The word dangles off a hook. It waits to be plucked, to be claimed by a courageous soul.

Battered and bruised and bleeding, Wonder snatches the word and clasps it tightly. Is she in love? With him?

Him, him, him?

Whichhim?

It’s the same thing Malice had asked her.Me or him?

She feels the brushfire of his gaze. Her eyes cut over to the demon god, the scholarly satyr, the maddened outcast who has become her friend and lover.

Malice, who thinks her intelligence is beautiful. Malice, who inspires her to darkness as well as lightness. Malice, who treats each of her thoughts like books, individual and infinite. Malice, who doesn’t hold back.

Malice, who makes her scream. Malice, who makes her laugh.

His eyes flare like furnaces, as though he doesn’t want her to answer. Wonder’s gaze trickles over his features, slipping to the rapid pulse in his throat. She’d give anything to see that pulse beat for eternity.

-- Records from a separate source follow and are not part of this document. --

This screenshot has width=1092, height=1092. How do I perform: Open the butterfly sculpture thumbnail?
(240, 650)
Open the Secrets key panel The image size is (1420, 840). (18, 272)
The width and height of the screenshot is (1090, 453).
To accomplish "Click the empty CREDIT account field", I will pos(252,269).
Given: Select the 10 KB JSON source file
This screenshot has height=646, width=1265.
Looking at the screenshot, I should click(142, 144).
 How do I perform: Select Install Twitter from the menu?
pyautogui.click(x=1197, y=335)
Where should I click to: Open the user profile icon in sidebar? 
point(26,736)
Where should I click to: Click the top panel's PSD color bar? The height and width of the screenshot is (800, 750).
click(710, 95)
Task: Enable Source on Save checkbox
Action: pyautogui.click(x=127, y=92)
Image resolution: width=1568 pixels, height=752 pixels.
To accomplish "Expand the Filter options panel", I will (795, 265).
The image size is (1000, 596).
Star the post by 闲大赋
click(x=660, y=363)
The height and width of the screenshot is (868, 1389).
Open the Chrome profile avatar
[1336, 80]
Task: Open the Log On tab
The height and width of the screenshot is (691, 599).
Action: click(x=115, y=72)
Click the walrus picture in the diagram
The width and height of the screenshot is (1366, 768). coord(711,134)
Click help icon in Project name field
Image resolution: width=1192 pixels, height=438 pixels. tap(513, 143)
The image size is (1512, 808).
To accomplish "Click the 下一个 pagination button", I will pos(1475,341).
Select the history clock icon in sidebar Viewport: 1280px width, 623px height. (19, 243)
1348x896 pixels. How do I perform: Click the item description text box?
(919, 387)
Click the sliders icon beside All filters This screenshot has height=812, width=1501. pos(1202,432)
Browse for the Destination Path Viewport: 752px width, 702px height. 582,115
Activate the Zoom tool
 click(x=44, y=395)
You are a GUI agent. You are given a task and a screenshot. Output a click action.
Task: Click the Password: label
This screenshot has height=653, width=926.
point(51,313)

Her attention slides back to his wiry lips withholding breath—and belief. He thinks he knows what she’ll say, how she’ll answer, because how can she reply any other way? Who would love a black soul like his?

Are you in love?

Meeting his eyes, Wonder whispers, “I…”

“Too flustered to answer? That’s fine,” the goddess says. “Because I wasn’t asking you.”

Wonder falters, goggling at the sovereign. Then whom had this female been addressing?

Oh. That’s whom.

The goddess maintains a steady gaze on Wonder, but her query shifts toward the only other exile in the room. Malice’s lips split, parting in confusion. He screws up his face as if he doesn’t understand.

But it makes sense. Whatever the deities believe about love, they would deem Wonder susceptible. She’s part of the elite class that had included the first love goddess in history; as time has gone by, her peers have been revealing a penchant for sentimentally. The Fates either assume that it’s due to Love’s influence or because each member of her class—Anger, Envy, Sorrow, and Wonder—is a fundamental component of the emotion.

But Malice isn’t part of Love’s class. Between him and Wonder, he’s the one less likely to emit that breed of affection.

Wonder watches him reach the same conclusion, a snarl curling from his mouth. Those gray orbs waver, wrestling with the notion.